Baker Hughes Inc. (NYSE: BHI) said it planned to buy back $1.5 billion of shares and $1 billion of debt, using the breakup fee it will receive following the collapse of its proposed buyout by fellow oilfield services provider Halliburton Inc. (NYSE: HAL).

The merger, valued at $35 billion when it was first announced in November 2014, would have created North America's largest oilfield services company to take on global market leader Schlumberger Ltd. (NYSE: SLB).

Baker Hughes will get $3.5 billion as part of the merger agreement, which the companies terminated on May 1 after opposition from U.S. and European antitrust regulators.

The U.S. Justice Department filed a lawsuit last month to stop the deal, arguing that it would leave only two dominant oilfield services companies.

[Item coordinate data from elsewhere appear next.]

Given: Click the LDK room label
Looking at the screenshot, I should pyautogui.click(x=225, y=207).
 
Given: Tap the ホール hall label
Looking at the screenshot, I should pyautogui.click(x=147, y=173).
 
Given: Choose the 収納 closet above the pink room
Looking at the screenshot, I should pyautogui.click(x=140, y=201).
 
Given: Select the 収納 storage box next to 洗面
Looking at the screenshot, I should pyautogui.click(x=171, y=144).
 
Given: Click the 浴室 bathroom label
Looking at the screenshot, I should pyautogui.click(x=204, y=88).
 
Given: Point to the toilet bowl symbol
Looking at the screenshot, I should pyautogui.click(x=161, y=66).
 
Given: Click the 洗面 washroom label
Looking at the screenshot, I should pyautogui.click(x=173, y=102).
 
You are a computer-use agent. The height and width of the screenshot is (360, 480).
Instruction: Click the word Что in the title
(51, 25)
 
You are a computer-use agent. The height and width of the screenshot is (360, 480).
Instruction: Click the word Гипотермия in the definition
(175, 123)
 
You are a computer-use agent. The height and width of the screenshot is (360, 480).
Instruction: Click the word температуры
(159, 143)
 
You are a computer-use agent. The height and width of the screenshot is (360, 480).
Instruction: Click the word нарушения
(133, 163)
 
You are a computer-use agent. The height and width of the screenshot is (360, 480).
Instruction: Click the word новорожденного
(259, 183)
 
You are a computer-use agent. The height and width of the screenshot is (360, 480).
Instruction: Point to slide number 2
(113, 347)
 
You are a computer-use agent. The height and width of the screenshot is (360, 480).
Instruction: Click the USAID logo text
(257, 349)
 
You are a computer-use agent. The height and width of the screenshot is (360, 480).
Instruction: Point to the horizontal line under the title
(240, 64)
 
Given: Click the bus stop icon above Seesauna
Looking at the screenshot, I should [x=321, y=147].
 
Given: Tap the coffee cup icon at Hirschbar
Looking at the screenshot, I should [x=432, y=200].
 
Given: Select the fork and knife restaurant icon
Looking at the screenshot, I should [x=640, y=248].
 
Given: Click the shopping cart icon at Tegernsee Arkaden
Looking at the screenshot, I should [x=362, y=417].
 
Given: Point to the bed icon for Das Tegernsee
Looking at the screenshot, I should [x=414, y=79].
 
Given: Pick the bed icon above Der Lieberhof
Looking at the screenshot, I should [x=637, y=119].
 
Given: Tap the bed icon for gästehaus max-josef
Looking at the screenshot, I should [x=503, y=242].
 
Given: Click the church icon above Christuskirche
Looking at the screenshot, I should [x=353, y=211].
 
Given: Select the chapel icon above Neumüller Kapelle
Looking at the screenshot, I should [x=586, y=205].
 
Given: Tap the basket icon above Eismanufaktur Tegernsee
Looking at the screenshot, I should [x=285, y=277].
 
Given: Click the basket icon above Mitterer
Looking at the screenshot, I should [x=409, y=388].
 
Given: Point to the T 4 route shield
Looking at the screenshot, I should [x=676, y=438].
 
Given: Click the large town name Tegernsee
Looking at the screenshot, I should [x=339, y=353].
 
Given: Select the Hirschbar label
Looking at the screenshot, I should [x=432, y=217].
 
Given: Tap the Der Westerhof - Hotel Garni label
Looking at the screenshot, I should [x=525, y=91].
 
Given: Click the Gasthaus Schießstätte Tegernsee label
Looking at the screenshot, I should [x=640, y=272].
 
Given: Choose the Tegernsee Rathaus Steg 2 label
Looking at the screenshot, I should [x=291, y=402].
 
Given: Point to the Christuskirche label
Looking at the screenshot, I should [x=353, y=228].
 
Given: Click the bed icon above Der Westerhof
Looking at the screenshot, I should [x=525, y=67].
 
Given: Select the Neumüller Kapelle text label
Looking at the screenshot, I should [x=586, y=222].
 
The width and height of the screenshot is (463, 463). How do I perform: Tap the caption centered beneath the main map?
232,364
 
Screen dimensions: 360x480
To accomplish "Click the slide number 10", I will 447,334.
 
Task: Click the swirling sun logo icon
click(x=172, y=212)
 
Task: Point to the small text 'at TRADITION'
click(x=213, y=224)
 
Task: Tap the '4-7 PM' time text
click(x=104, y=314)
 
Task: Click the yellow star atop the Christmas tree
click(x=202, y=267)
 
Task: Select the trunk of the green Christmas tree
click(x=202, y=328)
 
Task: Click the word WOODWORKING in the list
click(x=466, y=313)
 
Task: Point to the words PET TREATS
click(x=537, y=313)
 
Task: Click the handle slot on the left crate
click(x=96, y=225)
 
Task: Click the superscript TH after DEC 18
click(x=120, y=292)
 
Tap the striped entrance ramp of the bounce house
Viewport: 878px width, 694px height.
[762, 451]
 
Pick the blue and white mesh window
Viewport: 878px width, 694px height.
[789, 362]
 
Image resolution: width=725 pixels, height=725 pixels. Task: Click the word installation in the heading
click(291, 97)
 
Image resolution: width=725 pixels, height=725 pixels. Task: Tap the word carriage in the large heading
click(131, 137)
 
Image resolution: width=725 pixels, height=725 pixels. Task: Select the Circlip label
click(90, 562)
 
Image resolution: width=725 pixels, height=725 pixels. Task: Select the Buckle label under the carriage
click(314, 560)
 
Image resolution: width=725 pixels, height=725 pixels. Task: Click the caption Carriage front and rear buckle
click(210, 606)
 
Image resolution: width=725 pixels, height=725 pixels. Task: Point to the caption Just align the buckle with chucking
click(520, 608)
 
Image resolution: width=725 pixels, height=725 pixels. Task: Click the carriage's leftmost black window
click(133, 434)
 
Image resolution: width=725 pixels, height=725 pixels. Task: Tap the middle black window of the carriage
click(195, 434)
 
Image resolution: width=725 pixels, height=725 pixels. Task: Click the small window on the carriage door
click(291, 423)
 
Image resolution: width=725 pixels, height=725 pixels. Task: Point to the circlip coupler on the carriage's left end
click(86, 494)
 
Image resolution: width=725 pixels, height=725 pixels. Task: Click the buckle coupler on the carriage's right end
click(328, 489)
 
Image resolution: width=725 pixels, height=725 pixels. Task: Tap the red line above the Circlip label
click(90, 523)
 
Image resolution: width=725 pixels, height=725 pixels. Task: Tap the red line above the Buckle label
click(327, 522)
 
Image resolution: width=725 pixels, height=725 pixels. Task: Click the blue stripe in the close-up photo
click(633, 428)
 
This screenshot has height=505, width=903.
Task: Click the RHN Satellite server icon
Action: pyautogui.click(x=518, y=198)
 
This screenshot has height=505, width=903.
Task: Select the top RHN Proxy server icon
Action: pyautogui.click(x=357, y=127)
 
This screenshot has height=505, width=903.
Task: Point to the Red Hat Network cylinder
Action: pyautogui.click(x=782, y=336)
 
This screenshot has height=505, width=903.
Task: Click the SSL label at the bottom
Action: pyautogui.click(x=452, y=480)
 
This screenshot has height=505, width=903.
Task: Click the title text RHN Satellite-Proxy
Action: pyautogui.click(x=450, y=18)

Baker Hughes, which is focusing on the development of products that lower costs and maximize production for oil and gas producers, also said on May 2 it planned to refinance a $2.5 billion credit facility, which expires in September 2016.

The company said an initial phase of cost-cutting was expected to result in $500 million of annualized savings by the end of 2016.

In a separate regulatory filing on May 2, Baker Hughes said it cut 2,000 more jobs in the first quarter, adding to the 18,000 cut worldwide last year. The company had about 43,000 employees as of Dec. 31.

Baker Hughes said last April 27 it recorded "merger-retained" costs of $110 million, after tax, in the first quarter, leading to a bigger net loss for the period.

The Houston-based company also said then that it was limiting its exposure to the unprofitable onshore pressure pumping business in North America.

Halliburton, which will release its results on May 3, said on April 22 that revenue in the quarter slumped 40.4%.

Baker Hughes's shares were down about 1.6% at $47.60 in premarket trading.

The company's shares have fallen 25% since Halliburton first agreed to buy Baker Hughes in November 2014. Halliburton's shares have fallen more than 19% in the same period.